» **Task objective**
Lay out the items in the stretch from the line containing "You are a computer-use agent. The" through the line containing "point(1055,64)", both included, as a Markdown table with columns Row and Line, skipping blank lines and leaving out the pictures.
● ● ● ● ●
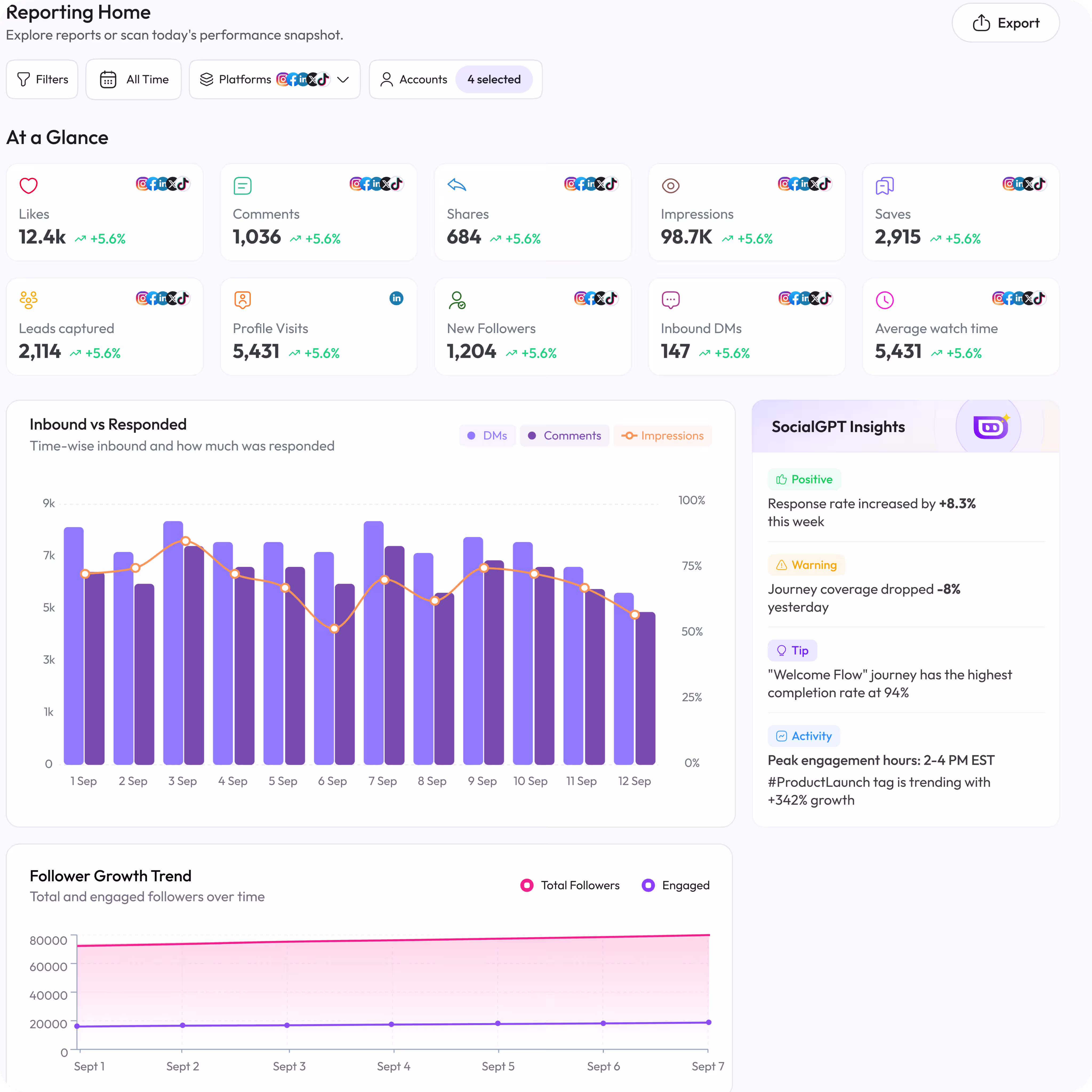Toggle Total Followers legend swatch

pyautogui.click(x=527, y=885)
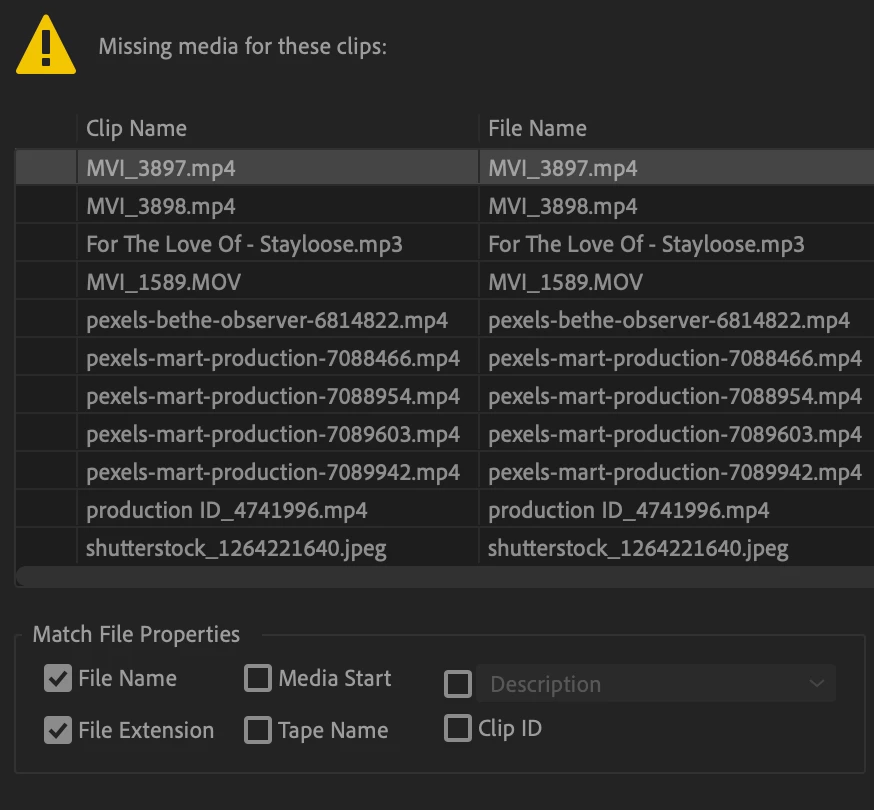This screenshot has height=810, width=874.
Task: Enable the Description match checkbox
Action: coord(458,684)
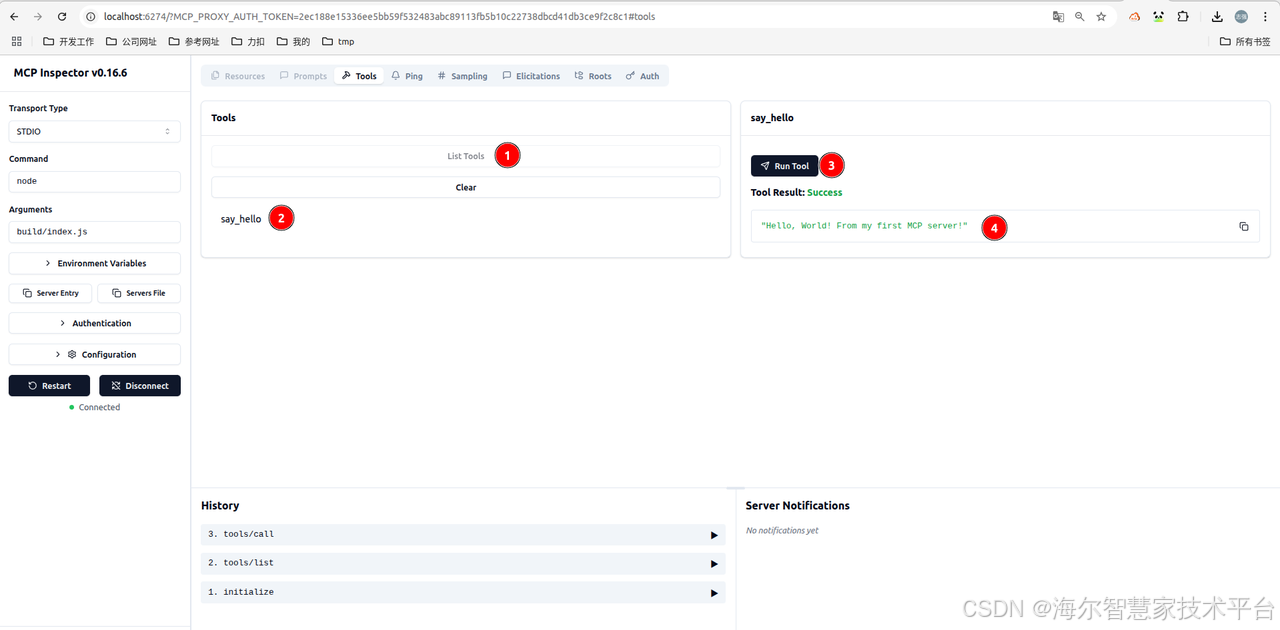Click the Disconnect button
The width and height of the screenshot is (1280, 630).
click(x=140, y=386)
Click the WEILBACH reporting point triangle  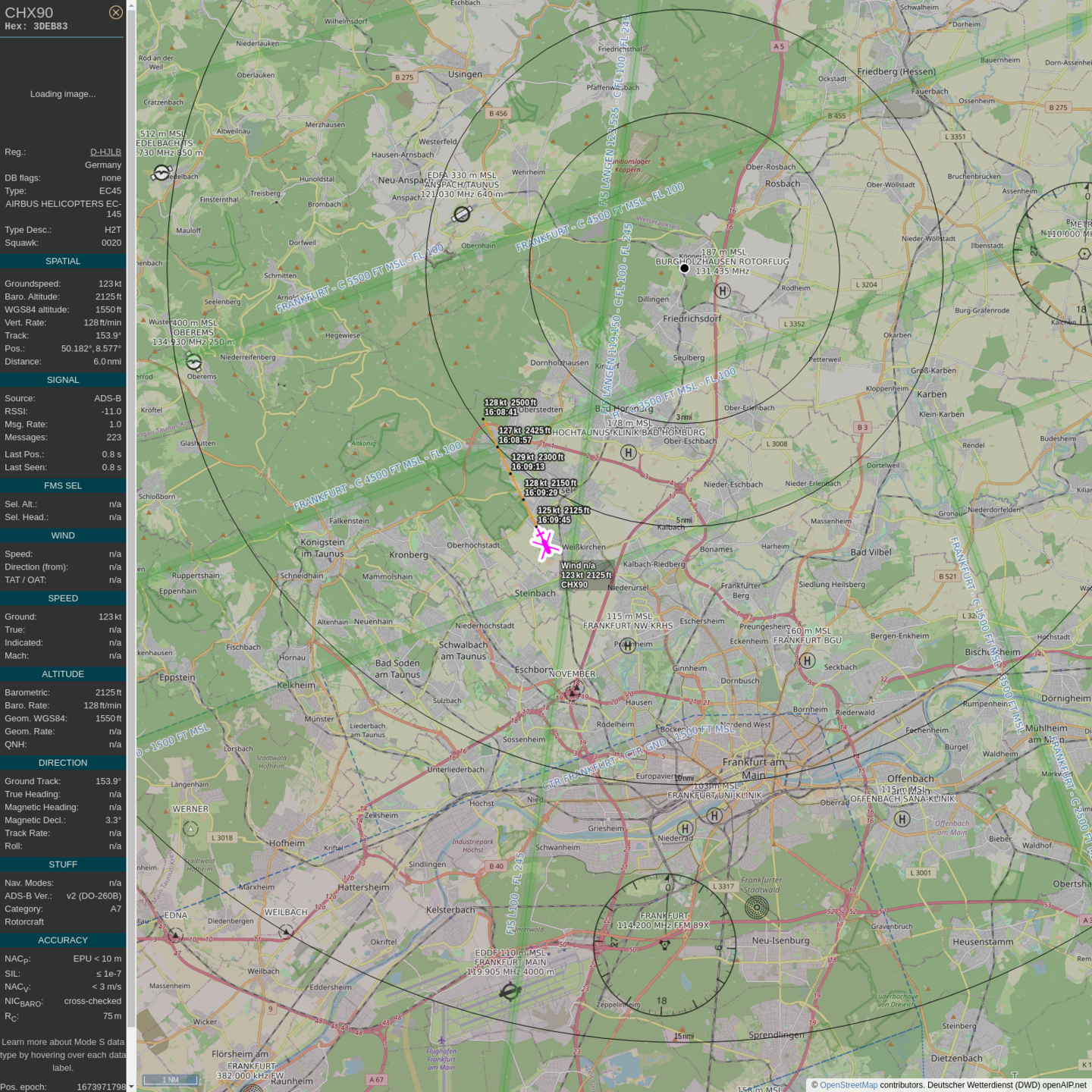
● ● ● ● ●
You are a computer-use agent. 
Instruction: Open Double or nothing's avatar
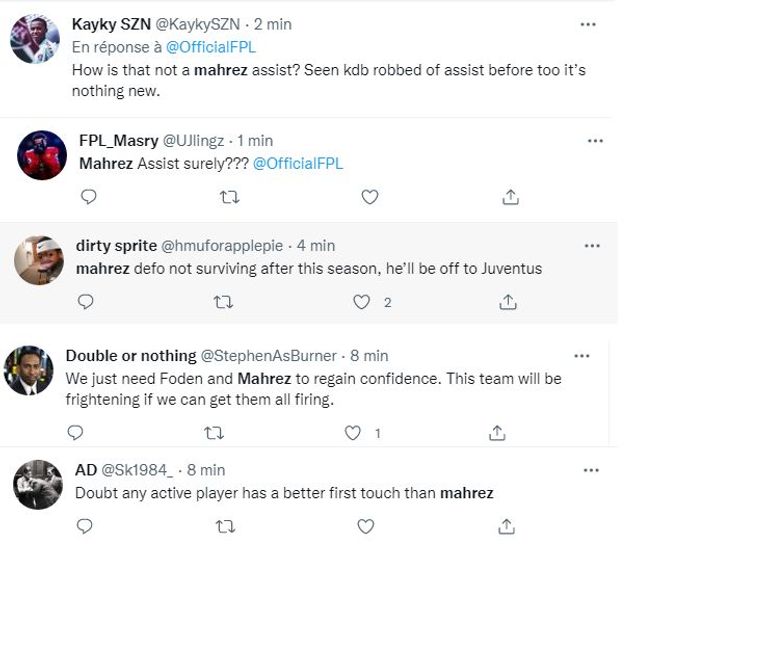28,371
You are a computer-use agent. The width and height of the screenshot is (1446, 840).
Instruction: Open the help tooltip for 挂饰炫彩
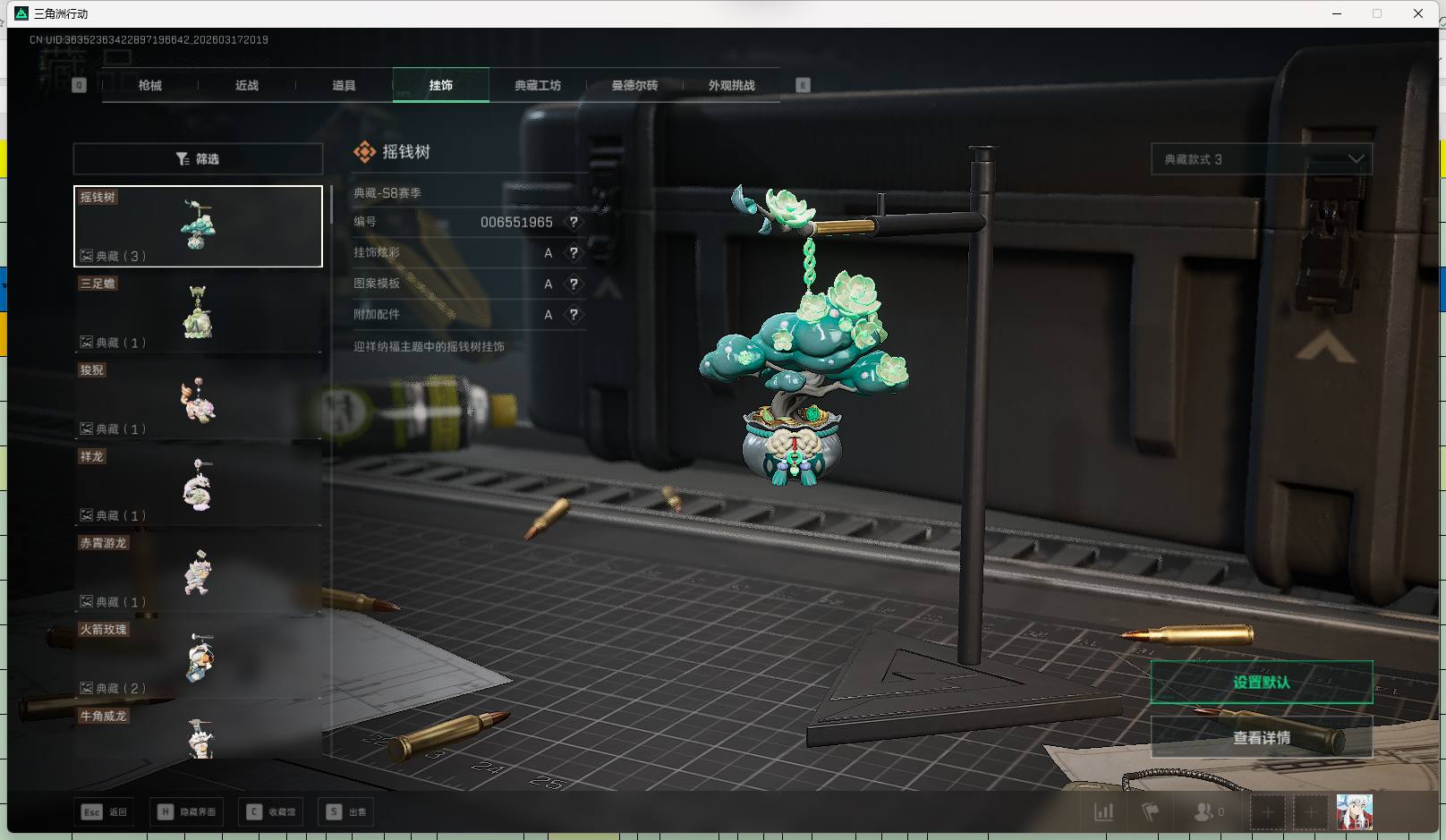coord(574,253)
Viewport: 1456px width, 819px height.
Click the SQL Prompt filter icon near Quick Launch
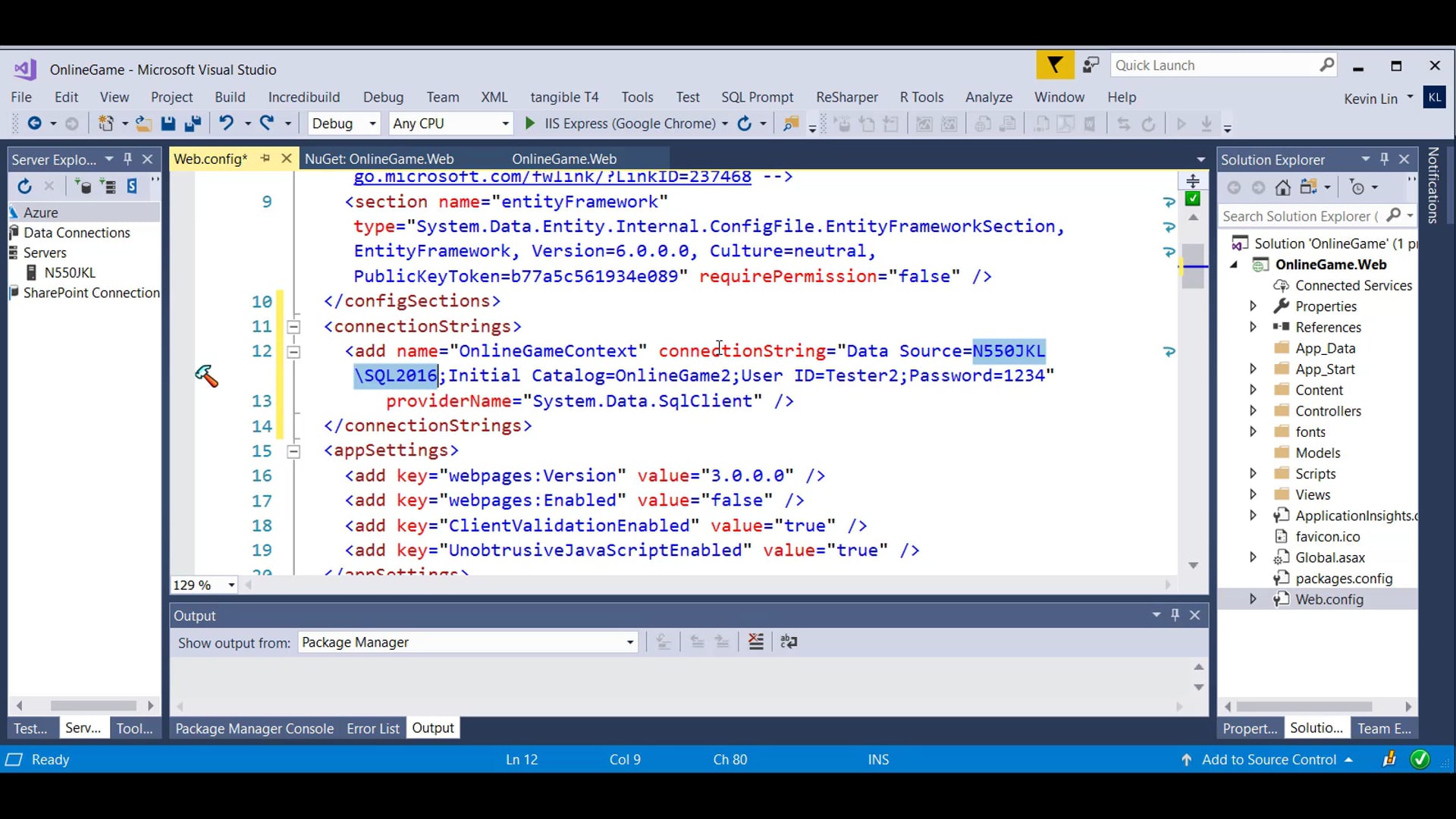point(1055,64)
● ● ● ● ●
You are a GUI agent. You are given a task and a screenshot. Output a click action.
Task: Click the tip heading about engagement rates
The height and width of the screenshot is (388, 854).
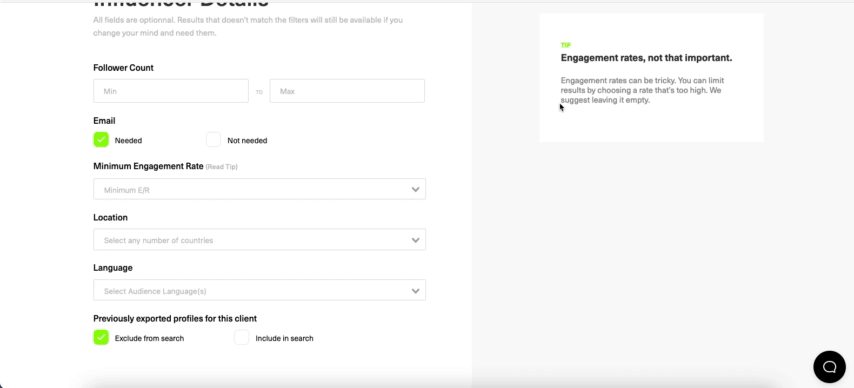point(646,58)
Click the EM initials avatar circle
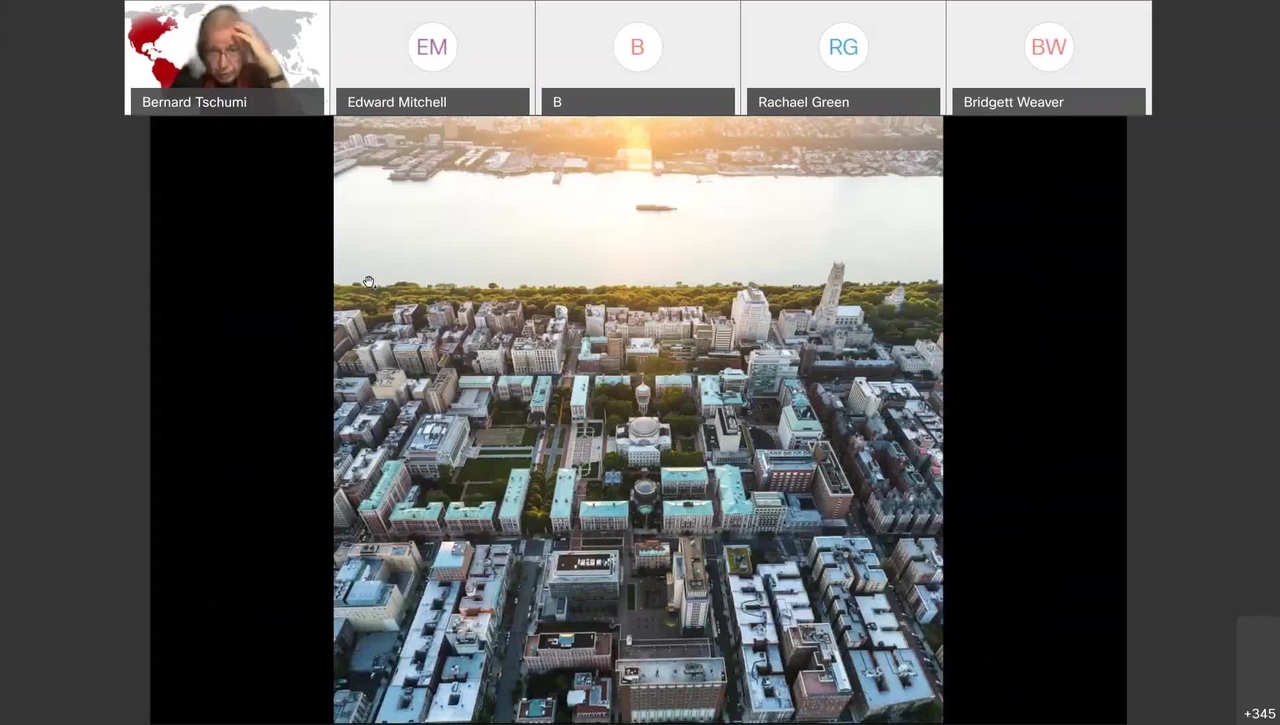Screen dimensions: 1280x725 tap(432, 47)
● ● ● ● ●
» **Result below**
| Row | Line |
|---|---|
| 1 | You are a computer-use agent. The width and height of the screenshot is (1446, 840). |
| 2 | Instruction: Open the help tooltip for 挂饰炫彩 |
| 3 | coord(574,253) |
| 4 | Viewport: 1456px width, 819px height. |
| 5 | Click the SQL Prompt filter icon near Quick Launch |
| 6 | point(1055,64) |